Len Puddefoot
- Puddefoot at West Ham United during the 1919–20 season.

Personal information
- Full name: Leonard Frederick Puddefoot
- Date of birth: 22 November 1898
- Place of birth: Limehouse, England
- Date of death: 1996 (aged 97–98)
- Place of death: Tower Hamlets, England
- Position: Forward

Senior career*
- Years: Team / Apps / (Gls)
- 1919–1920: West Ham United / 0 / (0)
- 1921–1922: Cette
- 1922: West Ham United / 0 / (0)
- 1922: Falkirk / 1 / (0)

Managerial career
- 1927–1928: Örgryte

= Len Puddefoot =

English footballer and manager

Leonard Frederick Puddefoot (22 November 1898 – 1996) was an English football player and manager.

==Career==

===Playing career===
Puddefoot started his career at West Ham United and appeared in the team photograph for the 1919–20 season. He played with French club Cette in the 1921–22 season.

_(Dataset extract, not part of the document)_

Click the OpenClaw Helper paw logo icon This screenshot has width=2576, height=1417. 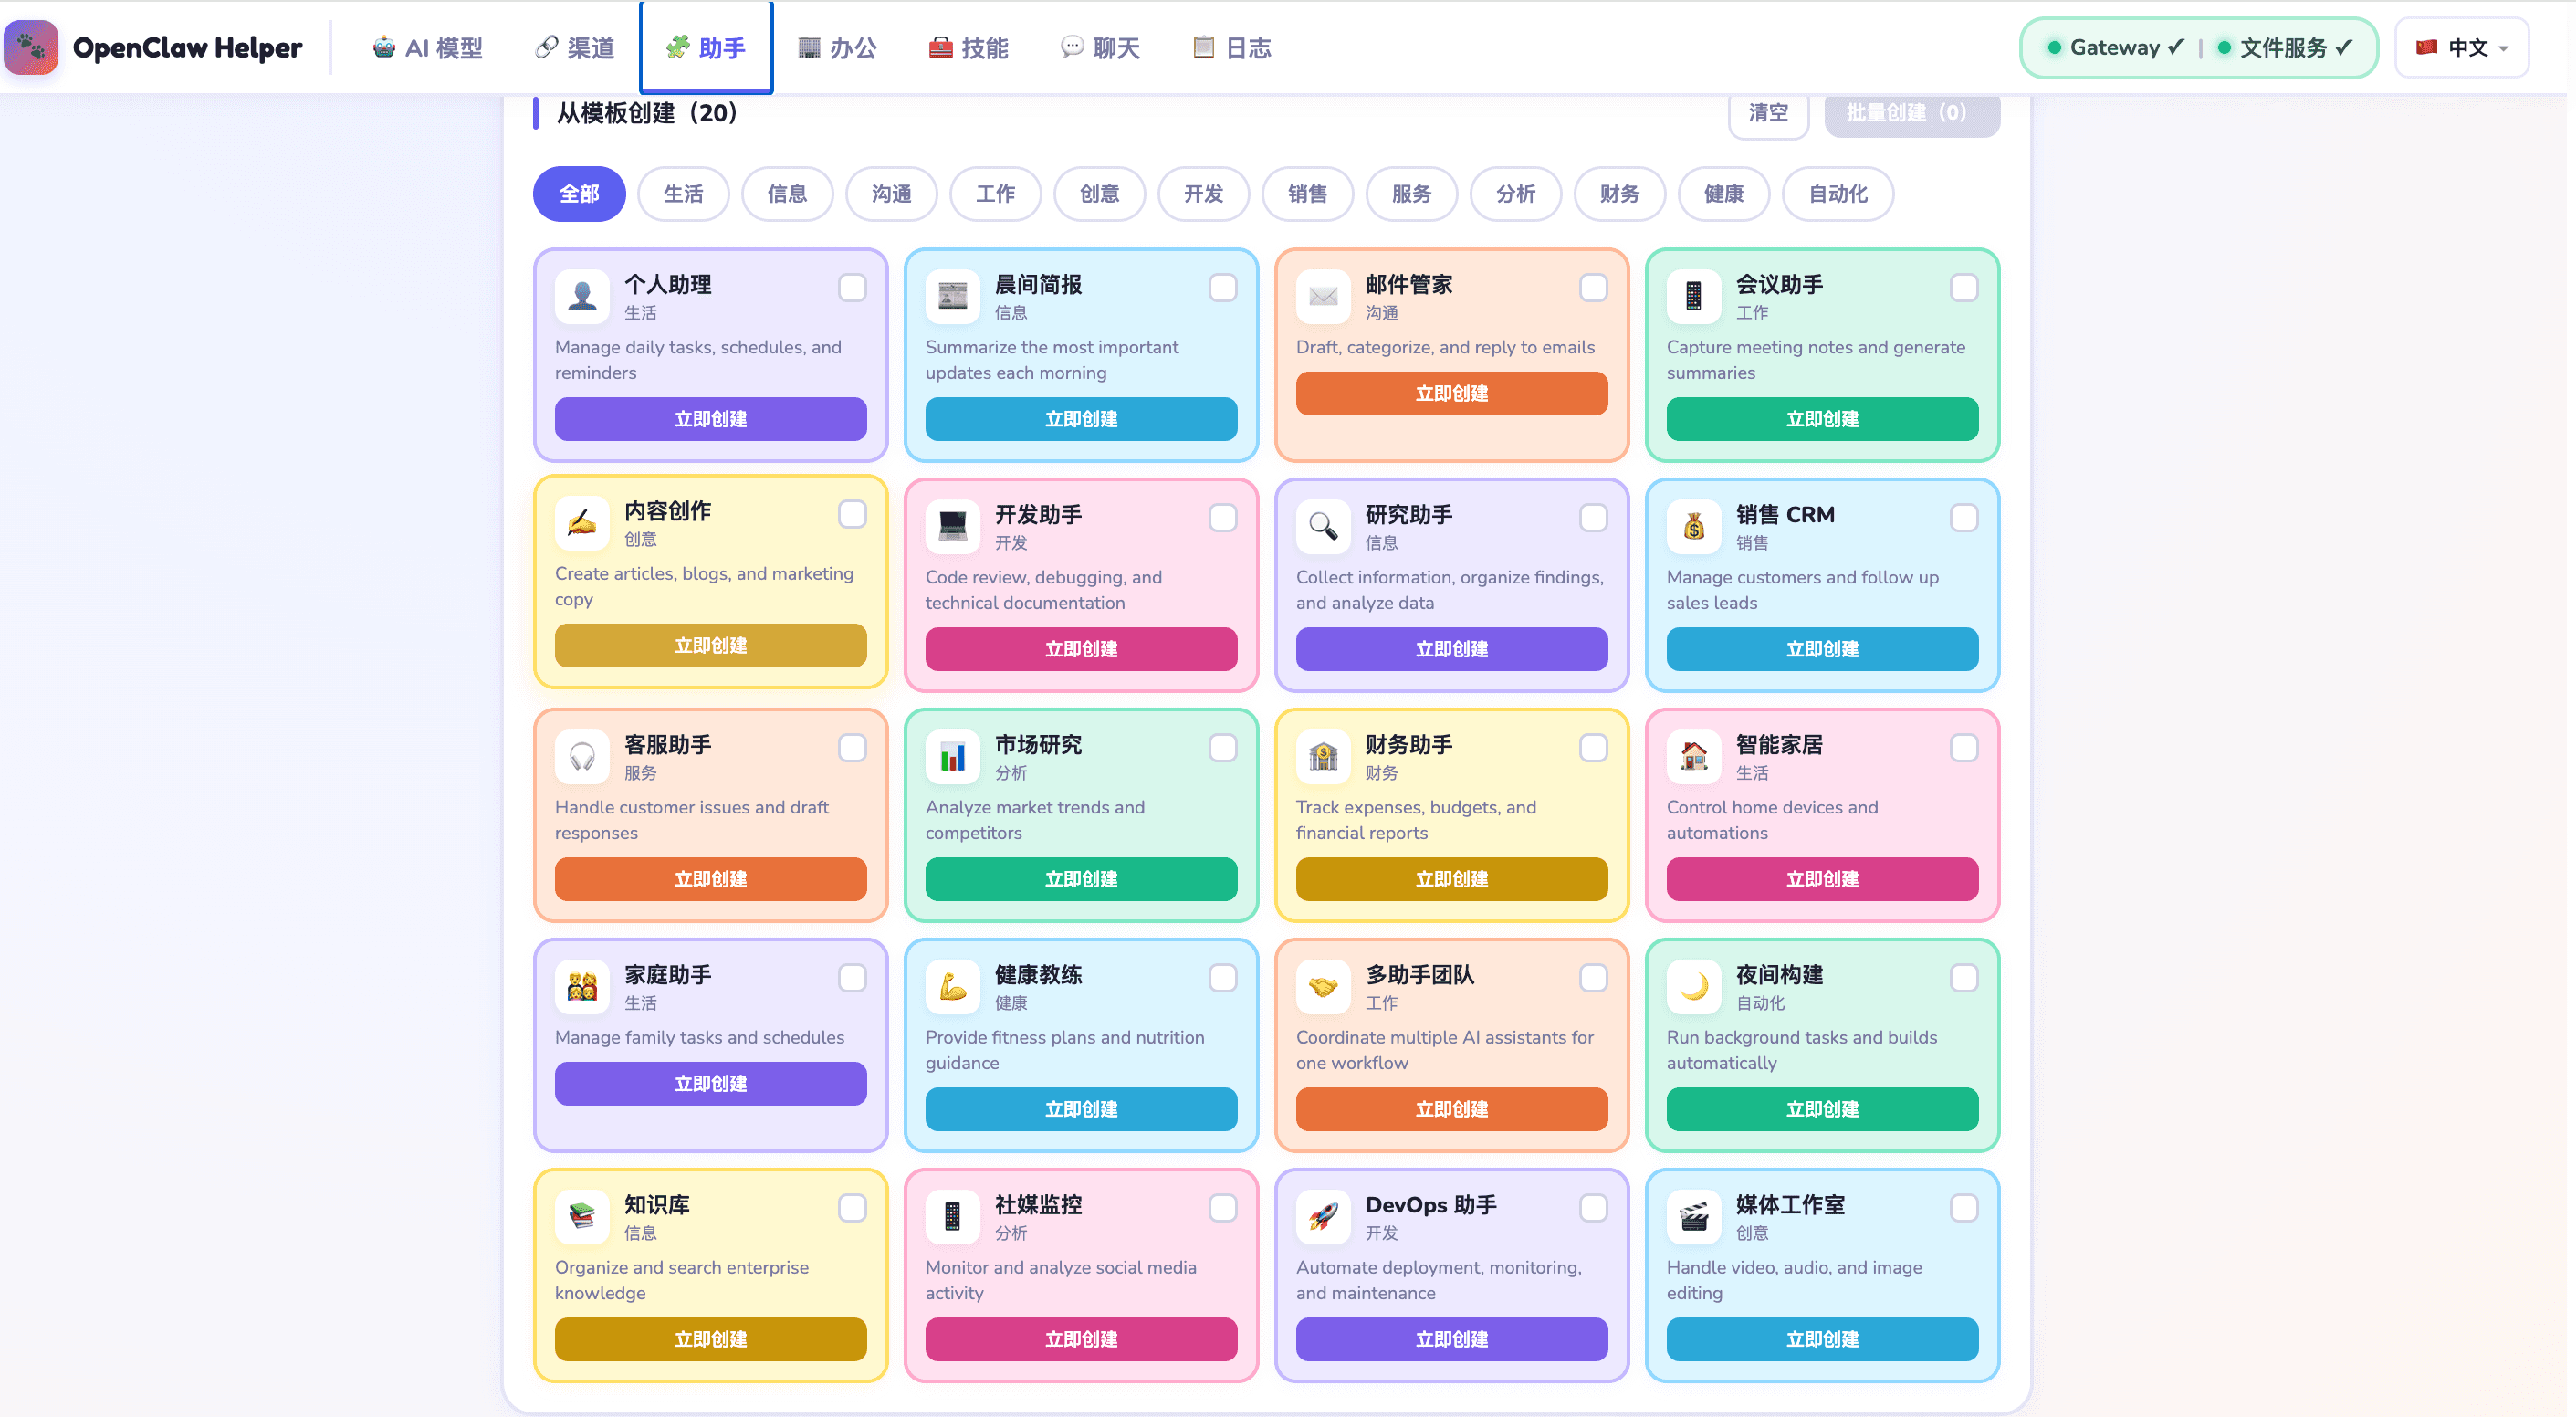pos(31,47)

He joined Falkirk from West Ham United on a month's trial, following his brother Syd, who had moved across the border for a then record transfer fee of £5,000 in February 1922. Puddefoot played a single game for the Scottish club, the first game of the 1922–23 season against Hibernian on 16 August 1922.

===Coaching career===
Puddefoot coached Swedish side Örgryte between 1927 and 1928. The team won the Allsvenskan that season, but due to the dual-league system at the time, they were not crowned champions.